### Data to process:
+--

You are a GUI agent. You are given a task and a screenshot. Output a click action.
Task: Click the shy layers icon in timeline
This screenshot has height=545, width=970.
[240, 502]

+--

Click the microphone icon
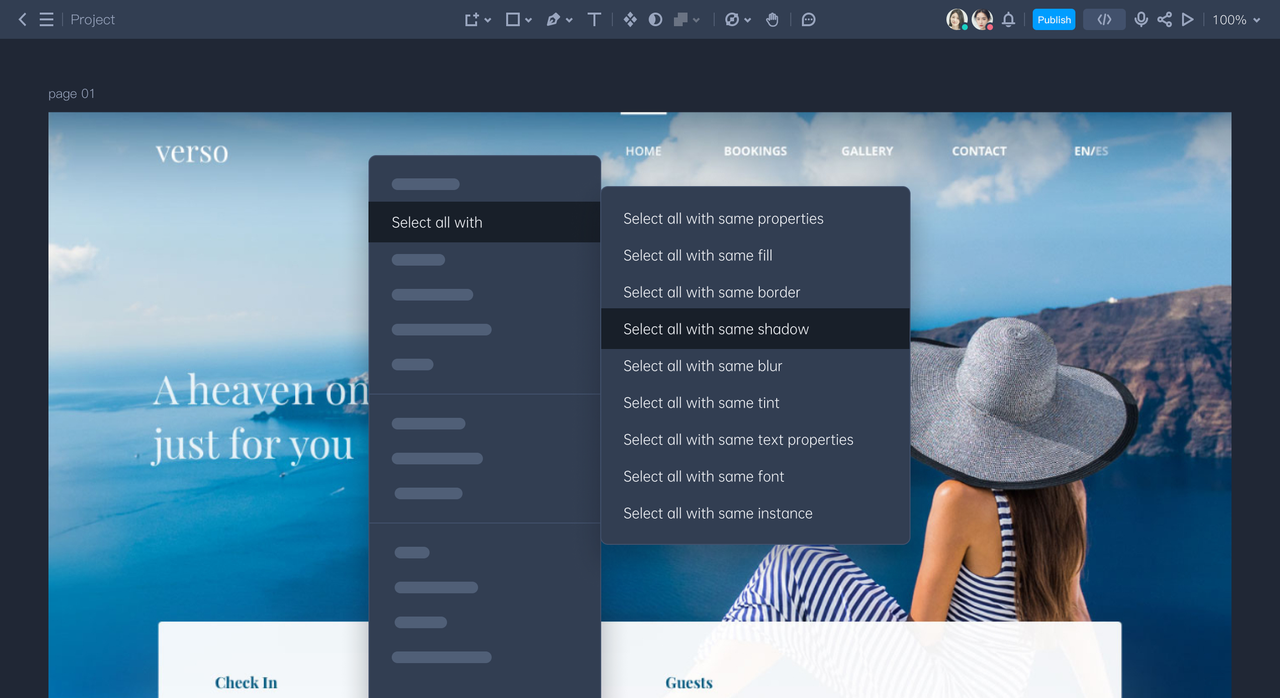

+--

### Your task:
Go through the entries above and pull out each line with "icon" in it.

### Finished exercise:
Task: Click the shy layers icon in timeline
Click the microphone icon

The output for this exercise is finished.